■ **Quoted passage**:

Thursday 28 April 2011

Severing The Apron Strings...

Today little Tay-Tay started pre-school.
Any Mamma who knows...I could end this latest post after that solitary sentence and that be enough. No other words necessary. For those that don't, I will continue...
Way back when, when Kooks and Squash came along, I was very young and pretty much took a backseat to the million other people in our lives. I lacked confidence and knowledge, and so, decisions were made for us. Looking back, I know I could have done a thousand times better as a Mother, but then, I'm sure every Mother thinks this way. Always room for improvement; always could have done better; our best was never enough. Now, I settle for being a 'Good enough Mum'...something which came from an article I once read. I don't hope to be the best; I hope to be good enough. Suits me fine, and neither the kids or I are disappointed. Everybody wins.

■ **Directive**: Repeat word for word the stretch of the pre-school post that opens with the words containing "Thursday 28 April" and closes with "I will continue...". The material after this point comes from a separate source.

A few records
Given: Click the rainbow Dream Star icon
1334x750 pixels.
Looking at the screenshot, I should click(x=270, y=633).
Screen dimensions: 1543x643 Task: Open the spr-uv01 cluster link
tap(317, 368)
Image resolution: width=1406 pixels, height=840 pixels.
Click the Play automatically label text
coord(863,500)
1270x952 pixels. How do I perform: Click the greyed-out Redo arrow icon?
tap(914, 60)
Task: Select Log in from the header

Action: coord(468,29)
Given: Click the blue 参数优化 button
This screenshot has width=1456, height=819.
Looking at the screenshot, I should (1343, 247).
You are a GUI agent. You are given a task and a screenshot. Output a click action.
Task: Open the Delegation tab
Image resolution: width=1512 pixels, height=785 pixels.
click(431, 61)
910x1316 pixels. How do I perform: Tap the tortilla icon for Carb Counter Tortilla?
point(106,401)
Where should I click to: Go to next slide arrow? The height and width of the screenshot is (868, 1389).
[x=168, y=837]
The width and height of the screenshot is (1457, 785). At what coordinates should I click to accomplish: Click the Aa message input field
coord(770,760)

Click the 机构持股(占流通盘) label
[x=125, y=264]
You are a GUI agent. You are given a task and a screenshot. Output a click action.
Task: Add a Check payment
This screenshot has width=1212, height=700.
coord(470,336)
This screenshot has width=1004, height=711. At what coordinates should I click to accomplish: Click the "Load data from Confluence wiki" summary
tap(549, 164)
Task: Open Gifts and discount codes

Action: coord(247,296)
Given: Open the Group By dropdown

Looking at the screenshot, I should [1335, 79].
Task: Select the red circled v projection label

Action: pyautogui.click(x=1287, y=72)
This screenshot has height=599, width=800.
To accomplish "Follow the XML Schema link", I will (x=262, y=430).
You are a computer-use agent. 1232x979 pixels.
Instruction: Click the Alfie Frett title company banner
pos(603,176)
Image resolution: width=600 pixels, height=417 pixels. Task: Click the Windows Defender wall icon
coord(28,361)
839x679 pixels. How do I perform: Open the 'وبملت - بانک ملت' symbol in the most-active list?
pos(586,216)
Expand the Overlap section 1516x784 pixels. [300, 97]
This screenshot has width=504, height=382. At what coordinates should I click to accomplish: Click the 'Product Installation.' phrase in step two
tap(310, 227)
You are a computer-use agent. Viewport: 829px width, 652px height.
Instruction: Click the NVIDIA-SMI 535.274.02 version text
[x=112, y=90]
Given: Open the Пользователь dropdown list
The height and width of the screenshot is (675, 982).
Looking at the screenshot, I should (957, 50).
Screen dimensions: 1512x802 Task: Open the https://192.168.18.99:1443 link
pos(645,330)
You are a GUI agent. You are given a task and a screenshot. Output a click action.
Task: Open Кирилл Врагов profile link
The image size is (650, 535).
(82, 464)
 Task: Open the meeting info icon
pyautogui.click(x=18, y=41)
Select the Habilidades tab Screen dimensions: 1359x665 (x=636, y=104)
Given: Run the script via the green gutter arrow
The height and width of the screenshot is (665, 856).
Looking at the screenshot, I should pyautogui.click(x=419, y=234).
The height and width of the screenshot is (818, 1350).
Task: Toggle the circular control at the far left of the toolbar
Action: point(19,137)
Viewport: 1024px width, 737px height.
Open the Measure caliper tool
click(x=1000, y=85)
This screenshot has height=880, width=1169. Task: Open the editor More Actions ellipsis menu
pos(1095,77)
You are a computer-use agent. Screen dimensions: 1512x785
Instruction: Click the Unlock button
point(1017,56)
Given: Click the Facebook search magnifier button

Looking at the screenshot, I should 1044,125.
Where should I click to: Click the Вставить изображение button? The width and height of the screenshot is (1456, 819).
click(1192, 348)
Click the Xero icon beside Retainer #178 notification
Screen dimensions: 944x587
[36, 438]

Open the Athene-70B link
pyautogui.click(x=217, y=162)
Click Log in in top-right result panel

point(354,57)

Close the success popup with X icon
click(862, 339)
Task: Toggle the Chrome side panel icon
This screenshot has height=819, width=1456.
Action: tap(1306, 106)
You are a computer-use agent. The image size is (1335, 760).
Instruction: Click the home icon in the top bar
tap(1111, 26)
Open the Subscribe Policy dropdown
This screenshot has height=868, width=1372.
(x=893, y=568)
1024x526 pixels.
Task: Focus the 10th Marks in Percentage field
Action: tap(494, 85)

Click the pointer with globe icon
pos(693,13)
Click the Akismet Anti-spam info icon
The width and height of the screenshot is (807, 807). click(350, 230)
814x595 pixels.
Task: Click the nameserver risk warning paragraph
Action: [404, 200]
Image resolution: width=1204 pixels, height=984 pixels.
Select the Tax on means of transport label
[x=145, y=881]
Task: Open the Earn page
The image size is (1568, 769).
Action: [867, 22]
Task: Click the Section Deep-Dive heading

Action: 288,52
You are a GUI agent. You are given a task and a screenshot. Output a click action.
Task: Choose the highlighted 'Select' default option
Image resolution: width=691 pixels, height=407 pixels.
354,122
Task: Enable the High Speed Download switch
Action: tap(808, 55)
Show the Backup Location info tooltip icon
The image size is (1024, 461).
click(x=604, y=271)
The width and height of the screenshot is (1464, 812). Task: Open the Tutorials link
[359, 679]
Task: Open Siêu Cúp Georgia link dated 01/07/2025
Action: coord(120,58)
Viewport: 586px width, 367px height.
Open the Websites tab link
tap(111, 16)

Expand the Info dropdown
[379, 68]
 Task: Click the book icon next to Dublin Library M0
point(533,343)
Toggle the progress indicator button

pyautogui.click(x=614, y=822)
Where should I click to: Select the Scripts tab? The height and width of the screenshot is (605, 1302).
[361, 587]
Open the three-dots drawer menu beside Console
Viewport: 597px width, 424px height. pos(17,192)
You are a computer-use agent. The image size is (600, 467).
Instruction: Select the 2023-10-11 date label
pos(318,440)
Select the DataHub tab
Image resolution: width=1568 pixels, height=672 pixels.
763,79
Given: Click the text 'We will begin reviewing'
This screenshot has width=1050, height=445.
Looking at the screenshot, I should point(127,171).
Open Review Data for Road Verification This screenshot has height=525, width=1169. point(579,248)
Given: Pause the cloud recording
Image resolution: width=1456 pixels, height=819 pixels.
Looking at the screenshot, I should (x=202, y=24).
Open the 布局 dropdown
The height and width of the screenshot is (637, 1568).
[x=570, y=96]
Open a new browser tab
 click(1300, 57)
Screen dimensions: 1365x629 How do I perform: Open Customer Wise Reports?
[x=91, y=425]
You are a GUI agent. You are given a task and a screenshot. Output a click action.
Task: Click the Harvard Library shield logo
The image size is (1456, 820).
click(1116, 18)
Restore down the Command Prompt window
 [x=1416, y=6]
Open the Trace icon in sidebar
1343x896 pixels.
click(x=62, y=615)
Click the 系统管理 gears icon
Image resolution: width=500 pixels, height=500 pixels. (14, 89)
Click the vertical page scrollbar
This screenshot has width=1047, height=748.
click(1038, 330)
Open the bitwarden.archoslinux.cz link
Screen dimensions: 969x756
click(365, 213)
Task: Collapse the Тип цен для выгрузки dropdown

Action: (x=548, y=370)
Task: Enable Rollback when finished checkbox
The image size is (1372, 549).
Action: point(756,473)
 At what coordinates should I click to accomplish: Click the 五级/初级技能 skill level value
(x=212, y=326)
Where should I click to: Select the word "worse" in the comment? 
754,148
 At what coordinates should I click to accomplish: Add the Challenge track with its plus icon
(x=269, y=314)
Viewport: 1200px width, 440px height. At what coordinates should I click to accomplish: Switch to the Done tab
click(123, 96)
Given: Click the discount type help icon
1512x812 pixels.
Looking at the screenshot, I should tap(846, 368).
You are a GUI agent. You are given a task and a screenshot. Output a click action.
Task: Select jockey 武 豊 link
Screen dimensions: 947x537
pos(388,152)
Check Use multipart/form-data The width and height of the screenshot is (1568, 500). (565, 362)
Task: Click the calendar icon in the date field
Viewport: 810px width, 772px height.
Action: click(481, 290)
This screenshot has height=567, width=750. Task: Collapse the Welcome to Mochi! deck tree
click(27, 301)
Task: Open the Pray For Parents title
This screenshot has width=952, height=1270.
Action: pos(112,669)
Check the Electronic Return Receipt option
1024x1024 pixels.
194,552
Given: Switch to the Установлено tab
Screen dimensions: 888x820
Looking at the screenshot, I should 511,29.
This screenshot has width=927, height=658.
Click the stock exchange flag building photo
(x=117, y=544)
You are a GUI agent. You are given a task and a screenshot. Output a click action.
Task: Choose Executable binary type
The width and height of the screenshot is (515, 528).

■ **Full solution**:
Thursday 28 April 2011

Severing The Apron Strings...

Today little Tay-Tay started pre-school.
Any Mamma who knows...I could end this latest post after that solitary sentence and that be enough. No other words necessary. For those that don't, I will continue...